[EXCERPT]
((
The PNC-UF coalition which took office in 1964 dismantled the PPP's commercial and quasi-diplomatic links (there was a Cuban commercial office in Georgetown) and tried to court the Western States in an attempt to resolve the territorial controversy. These efforts failed and, soon after becoming a Co-operative Republic in 1970, there was a strategic swing in Guyana's foreign policy towards third- world and communist States with the aim of winning support for territorial integrity and what was then perceived as economic independence.
Relations with Cuba became central to Guyana's new strategy to preserve its territorial sovereignty in the wake of a series of provocative incidents perpetrated by Venezuela. Particularly, the seizure of Ankoko Island in 1966, the promulgation of Decree No. 1152 (Leoni Decree) in 1968 annexing Essequibo's territorial waters, and the instigation of the Rupununi rebellion in 1969 all occurred while friendly western powers stood by.
From the time of the outbreak of Cuban-supported communist insurgency in Venezuela, the Caribbean basin had become the scene of a strategic stand-off between the two regional powers - Venezuela and Cuba - perceived as proxies for the USA and USSR, respectively. By embracing Cuba in 1972, therefore, Guyana was seen to be aligned with Communism and Castroism. This was confirmed by Fidel Castro's visit to Guyana and Forbes Burnham's visit to Cuba where he was presented with the Jose Marti National award. When it provided landing rights to Cuban military aircraft ferrying troops to Angola in 1975, Guyana aligned itself with a geostrategic posture which was to have dire consequences.
))
[Saved data entries]
((
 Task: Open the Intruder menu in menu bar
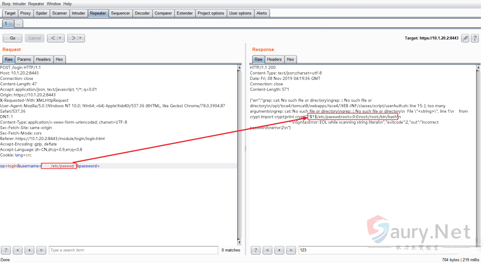(19, 4)
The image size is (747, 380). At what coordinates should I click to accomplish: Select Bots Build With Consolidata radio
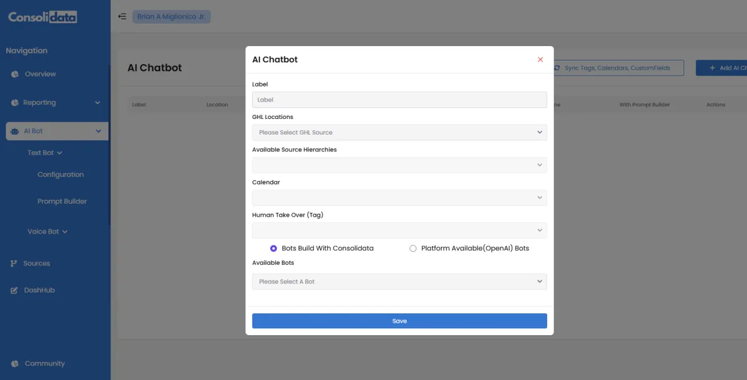tap(273, 249)
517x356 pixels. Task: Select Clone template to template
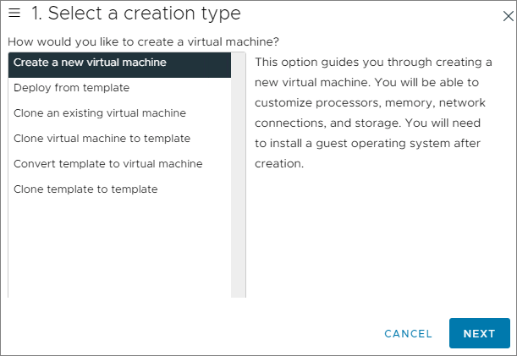85,189
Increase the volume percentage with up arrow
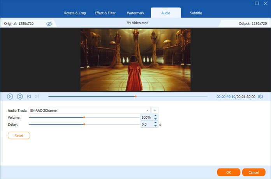Viewport: 271px width, 179px height. point(155,116)
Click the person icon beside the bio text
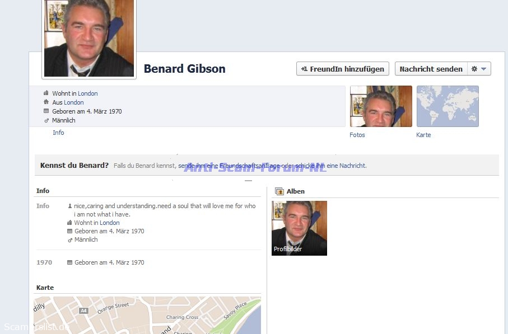508x334 pixels. tap(69, 206)
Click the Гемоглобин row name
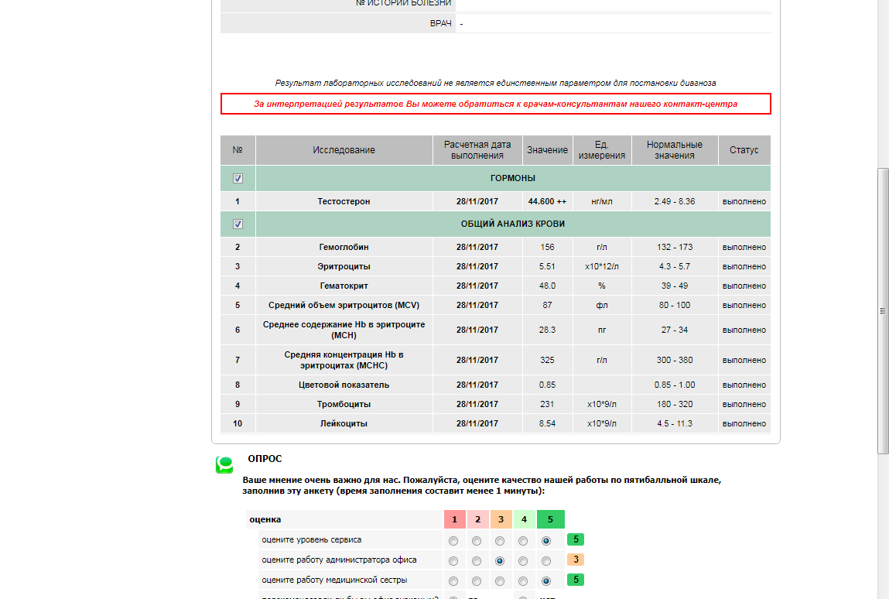 click(x=344, y=248)
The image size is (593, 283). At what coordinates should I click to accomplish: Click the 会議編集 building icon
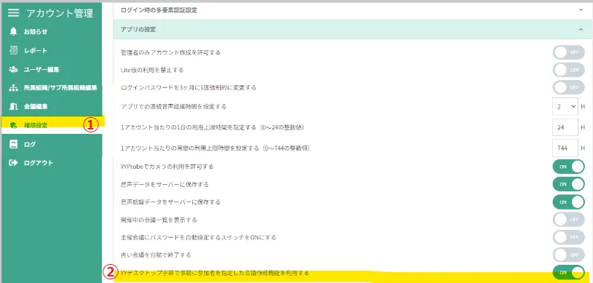click(14, 106)
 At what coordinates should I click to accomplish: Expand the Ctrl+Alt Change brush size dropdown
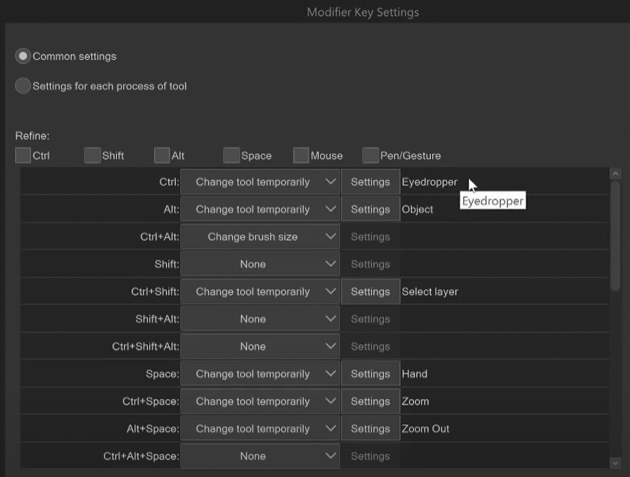point(260,237)
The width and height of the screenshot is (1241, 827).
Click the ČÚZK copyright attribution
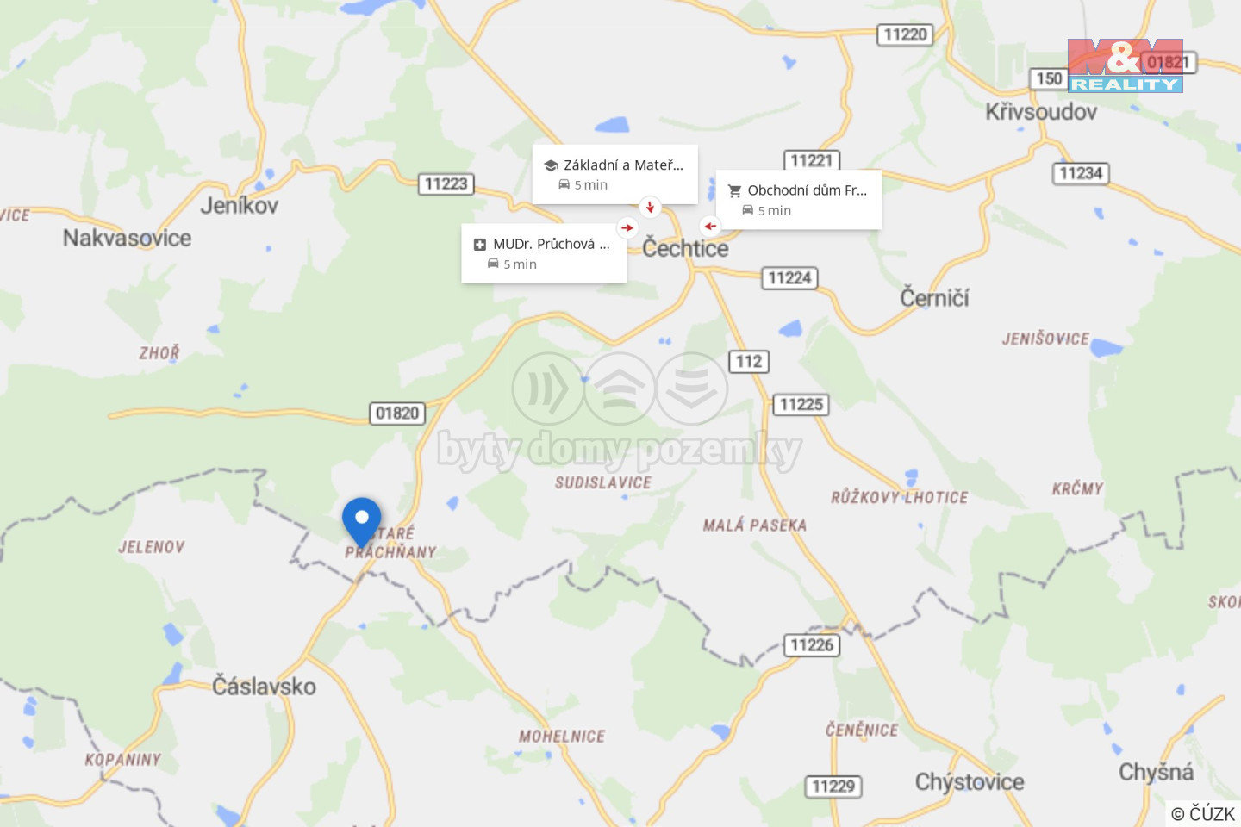coord(1203,813)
))
According to the excerpt, what did Guyana provide to Cuban military aircraft ferrying troops to Angola in 1975?

[WRITTEN RESPONSE] Guyana provided them with landing rights.